Kinsta

Kinsta is all about managed hosting for WordPress. The key word there is “managed,” as in, all of the hosting and server setup is taken care of for you.

It’s a cloud-based service build on top of the Google Cloud Platform, so the servers are fast, and redundancy is built in. There’s a support team that is, according to the marketing claims at least, fully fluent in WordPress, in case you need some help.

Sound too good to be true? Well, it’s not. It’s just expensive.

That’s right, everyone, this is the holy grail of WordPress hosting. It’s fast, it’s pretty, and it can make your wallet reconsider its life choices. For context, that means Kinsta is charging $35.00 per month for their cheapest plan, while Hostinger only charges $1.99. For the money that Kinsta is charging, I’d definitely expect amazing WordPress hosting.

To find out just how amazing it is, I hosted a test website with Kinsta for a few months, as part of Website huge web host comparison project. Read on and find out if Kinsta is right for you and your bank account.

Kinsta Takes the “Managing” Part Seriously

Kinsta wants to be your website’s overbearing helicopter parent. This approach to management might not be so great for people, but it’s fantastic for websites and most dogs. All plans come with website uptime checks that happen every 2 minutes, a guarantee that your website will be fixed if it gets hacked, and automatic server scaling.

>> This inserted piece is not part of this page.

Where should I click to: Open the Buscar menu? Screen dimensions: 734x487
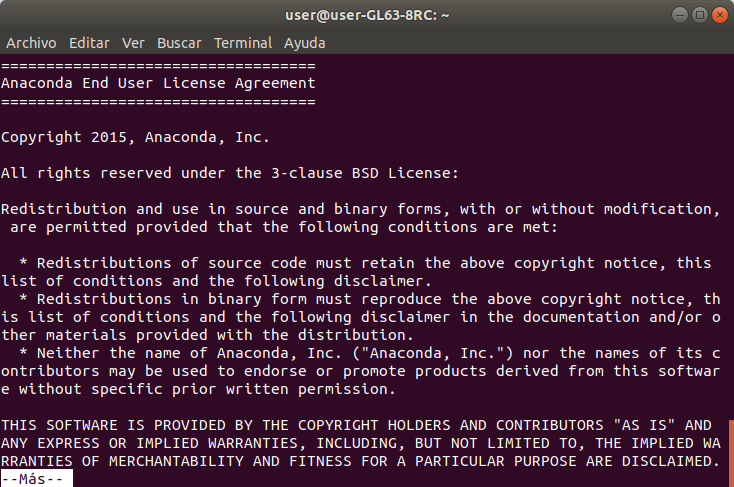(179, 43)
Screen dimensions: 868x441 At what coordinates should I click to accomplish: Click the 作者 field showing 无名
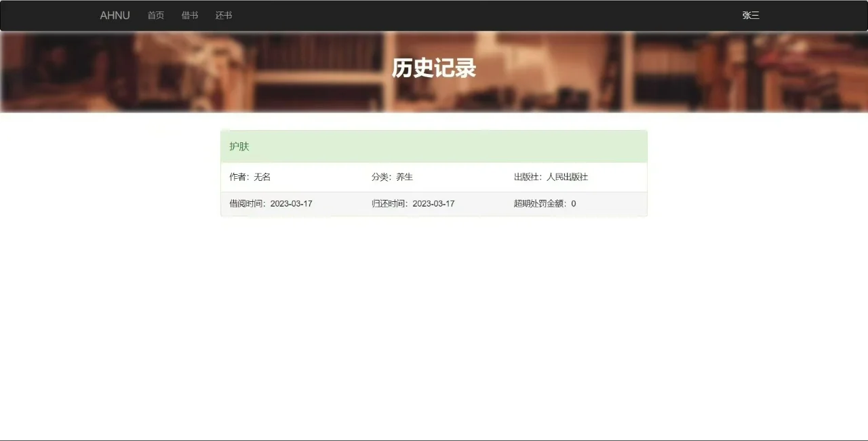tap(250, 177)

I’ll get into the server scaling more down below.

There are also lots of WordPress-specific tools, a dashboard for managing multiple sites at once, detailed site statistics and analytics… but no cPanel. The only CMS you can run is WordPress, so that’s to be expected, really.

Resource-wise, the Starter plan comes with 1 website, 10GB of disk space, and enough bandwidth for an estimated 20,000 monthly visitors. This is a fantastic start, and Kinsta is good about helping you make the most of your resources.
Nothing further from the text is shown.